How Bird Poop Could Help Keep the Arctic Cool

Researchers have discovered that ammonia produced from tons of seabird guano helps form low lying clouds that can partially block sunlight

Puffin poo
The puffin is one of the many species of birds that contribute to the massive amount of poop covering the arctic every year. Gannet77/iStock

The fight against climate change has led to some strange discoveries: researchers recently found that feeding cows seaweed could reduce the methane content of their burps, others have suggested that dumping iron into the ocean may superpower carbon dioxide-munching phytoplankton, and still others are experimenting with injecting carbon into the ground to turn it into stone.

Now, researchers are turning to bird poop. A new study, published in the journal Nature Communicationssuggests that excrement from our feathered friends has the power to cool the Arctic, reports Jennifer Viegas at Discovery News.

The new study, led by Betty Croft of Dalhousie University, focuses on how ammonia created from seabird poop affects the atmospheric chemistry of the Arctic by spurring the formation of clouds that can keep the region cool.

“There is a connection between ecology and climate that certainly surprised me. The environment is very interconnected,” study author Gregory Wentworth tells Eva Botkin-Kowacki at The Christian Science Monitor. “How often do you hear about bird droppings being able to affect climate?”

Fish is full of nitrogen, writes Viegas. And this delicious seafood treat is a favorite of colony-nesting seabirds like terns, puffins, murres and kittiwakes. After digestion, the seabirds squirt out lots of guano, which is full of uric acid produced from that nitrogen. The guano is then broken down by microbes, which releases ammonia,  into the atmosphere. It combines with sulfuric acid and water vapor, forming particles which eventually collect water vapor and glom together, creating clouds.  

“The cooling effects occur when the clouds are reflecting sunlight back into space,” Wentworth tells Viegas. “This effect is largest for clouds over darker surfaces, such as the open ocean, and is relatively minor over bright surfaces like sea ice and snow.”

The researchers were tipped off to the ammonia-guano connection during a trip the Canadian Arctic two years ago when air samples showed high amounts of ammonia during the times when the temperature was above freezing, according to a press release. The Arctic does not have the large concentrations of agriculture or industry that usually produces so much ammonia. So they looked around and soon tracked the source to the birds. 

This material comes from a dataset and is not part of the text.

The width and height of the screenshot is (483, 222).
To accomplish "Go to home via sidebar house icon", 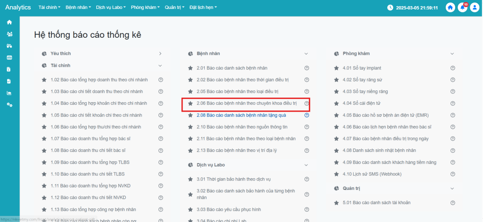I will (9, 22).
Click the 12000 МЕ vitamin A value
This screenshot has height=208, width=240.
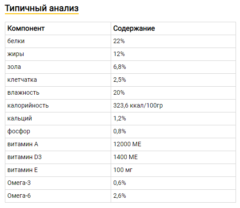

It seems impossible that seabirds could generate enough poop to create actual clouds. But hoards of birds flock to the arctic every year, reports Botkin-Kowacki, leaving behind an estimated 33,000 tons of ammonia. The researchers modeled the influence of this smelly compound in the generation of low-lying clouds. They found that this type of cloud cover could block about one watt per square meter of heat during warmer months.

“The research is important because it shows yet another way in which the biosphere is controlling aerosols and climate. This information is vital in order to more accurately determine how human activities have altered aerosols,” Ken Carslaw, director of the Institute for Climate and Atmospheric Science at the University of Leeds, tells Viegas.

While spreading more guano across the Arctic would do little to stop climate change, it is sobering to point out that in the last 50 years, researchers estimate that seabird populations have plummeted by nearly 70 percent worldwide.

Though more work is necessary to confirm this study's findings, reports Botkin-Kowacki, this study further demonstrates the amazing complexities of the biosphere.